Dr. Andrew Stone (Stone Biostatistics) presented his professional vision in a presentation entitled “Keys to successful pivotal trial design in oncology”. There are a multitude of questions to consider when designing a pivotal trial in oncology in order for a product to succeed. Dr. Stone’s presentation gave an overview discussion of the essential questions we need to answer to, focusing on: 1) cohorts size: what statistical power do we need and how does it influence cohort size? How large should the trial be based on clinical precedents, data on your own compound, including its uncertainty, and whether the effect is immediate? How to design a trial when the effect of a therapy is delayed and how to adapt calculations [42]; 2) what should be the primary endpoint(s)? PFS versus OS: Dr. Stone pointed to the fact that understanding the relationship for PFS and OS might be helpful; for example, that relationship is absent in IO trials and one should take it into account and not have PFS as the primary endpoint [43]; 3) options to hedge your bets when there is >1 endpoint, experimental arm or population, or if you’re not sure whether your drug will only work in a biomarker defined subgroup or in all patients [44, 45]. Dr. Stone pointed out that a good strategy to split your alpha: you can ‘spend’/split your alpha whatever way you want, as long as it is pre-specified. This is a more reasonable solution than having to repeat the trial in the subgroup itself. When there are 2 experimental arms (mono and combo) and 2 key endpoints, Dr. Stone suggested to test which endpoints, in which order, and If win on one then can recycle to others. Perhaps the most important point is that we should not “mess a great design up with poor conduct of the trial”. We should be strict with completeness of data, trying to: 1) obtain PFS and OS events, regardless of whether the patient withdrew from therapy as long as patients have not withdrawn consent; 2) monitoring the trial as it proceeds, avoiding to just clean what finds its way on to the database and actively querying sites if data are missing; 3) using survival sweep to confirm status in all patients thought to be still alive [46].

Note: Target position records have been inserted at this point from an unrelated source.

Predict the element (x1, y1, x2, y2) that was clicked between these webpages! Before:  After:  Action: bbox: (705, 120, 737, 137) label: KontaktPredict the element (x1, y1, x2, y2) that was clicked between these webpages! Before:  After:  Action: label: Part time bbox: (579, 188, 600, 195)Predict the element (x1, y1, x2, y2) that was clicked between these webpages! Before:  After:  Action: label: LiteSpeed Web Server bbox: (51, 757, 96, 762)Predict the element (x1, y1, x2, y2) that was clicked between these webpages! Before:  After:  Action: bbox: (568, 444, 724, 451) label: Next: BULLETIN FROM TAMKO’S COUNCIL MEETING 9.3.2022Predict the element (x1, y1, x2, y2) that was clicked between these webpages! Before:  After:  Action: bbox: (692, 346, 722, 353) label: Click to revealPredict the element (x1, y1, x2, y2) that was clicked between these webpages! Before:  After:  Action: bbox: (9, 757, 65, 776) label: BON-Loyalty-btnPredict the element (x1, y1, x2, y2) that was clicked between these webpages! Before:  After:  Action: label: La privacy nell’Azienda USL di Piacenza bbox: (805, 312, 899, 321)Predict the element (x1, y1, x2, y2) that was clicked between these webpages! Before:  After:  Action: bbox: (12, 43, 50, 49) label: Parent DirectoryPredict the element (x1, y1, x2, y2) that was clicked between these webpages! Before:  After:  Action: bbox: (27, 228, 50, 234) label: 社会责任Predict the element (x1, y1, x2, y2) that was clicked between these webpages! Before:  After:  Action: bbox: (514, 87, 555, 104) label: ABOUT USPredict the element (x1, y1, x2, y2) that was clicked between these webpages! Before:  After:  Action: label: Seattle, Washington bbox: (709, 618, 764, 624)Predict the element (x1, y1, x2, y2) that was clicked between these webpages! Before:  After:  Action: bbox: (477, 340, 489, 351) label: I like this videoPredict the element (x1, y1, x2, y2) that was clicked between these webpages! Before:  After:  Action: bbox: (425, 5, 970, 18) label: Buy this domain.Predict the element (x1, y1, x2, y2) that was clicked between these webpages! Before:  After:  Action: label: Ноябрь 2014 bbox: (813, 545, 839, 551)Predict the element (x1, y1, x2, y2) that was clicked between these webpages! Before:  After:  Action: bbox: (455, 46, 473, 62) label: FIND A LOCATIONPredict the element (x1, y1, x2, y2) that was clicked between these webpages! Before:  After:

Challenges to personalized medicine

In a dedicated session, 4 presentations covered different aspects of personalized medicine. Dr. Baker presented the program of translational and clinical program at the University of Michigan Comprehensive Cancer Center (UMCCC) focusing on the launched joint project between its developmental therapeutics program and its translational and clinical research programs. The aim there is to advance novel UMCCC clinical candidates into early phase I, IB and II trials. Features of this program include genomic interrogation using the Michigan Oncology Sequencing Program MIOncoSeq, a 1700 gene deep sequencing program developed in-house; He presented some data from the first 500 metastatic patients enrolled in the program where 11% had a newly identified pathogenic germline alteration identified as a result of sequencing [47, 48]. Dr. Baker indicated that they are also using monitoring of cell-free tumor DNA in plasma, as a liquid biopsy approach to monitor response to treatment over time. The developmental therapeutics program includes several successful laboratory discoveries, which already succeeded in developing 8 compounds which are undergoing lead optimization. Dr. Baker presented six drugs from these discovery programs that are currently in the clinic (ATR101-ACAT; SM406-cIAP; Mi773-MDM2; SM1387-cIAP/XIAP; AA115-MDM2 and BM1252-BCL2/XL). Until now the model used was to seek a partnering relationship with preclinical data; the alternative new model seeks to partner with drug companies after the successful completion of phase 1 trials: Dr. Baker presented the dedicated phase 1 research unit with capabilities including: timed blood, urine, PK/PD sampling; investigational drug accountability/compliance; and clinical trials bank processing, storage and shipping. He concluded that the UMCCC team-based strategy is to address the care of the patients and the science of the drugs.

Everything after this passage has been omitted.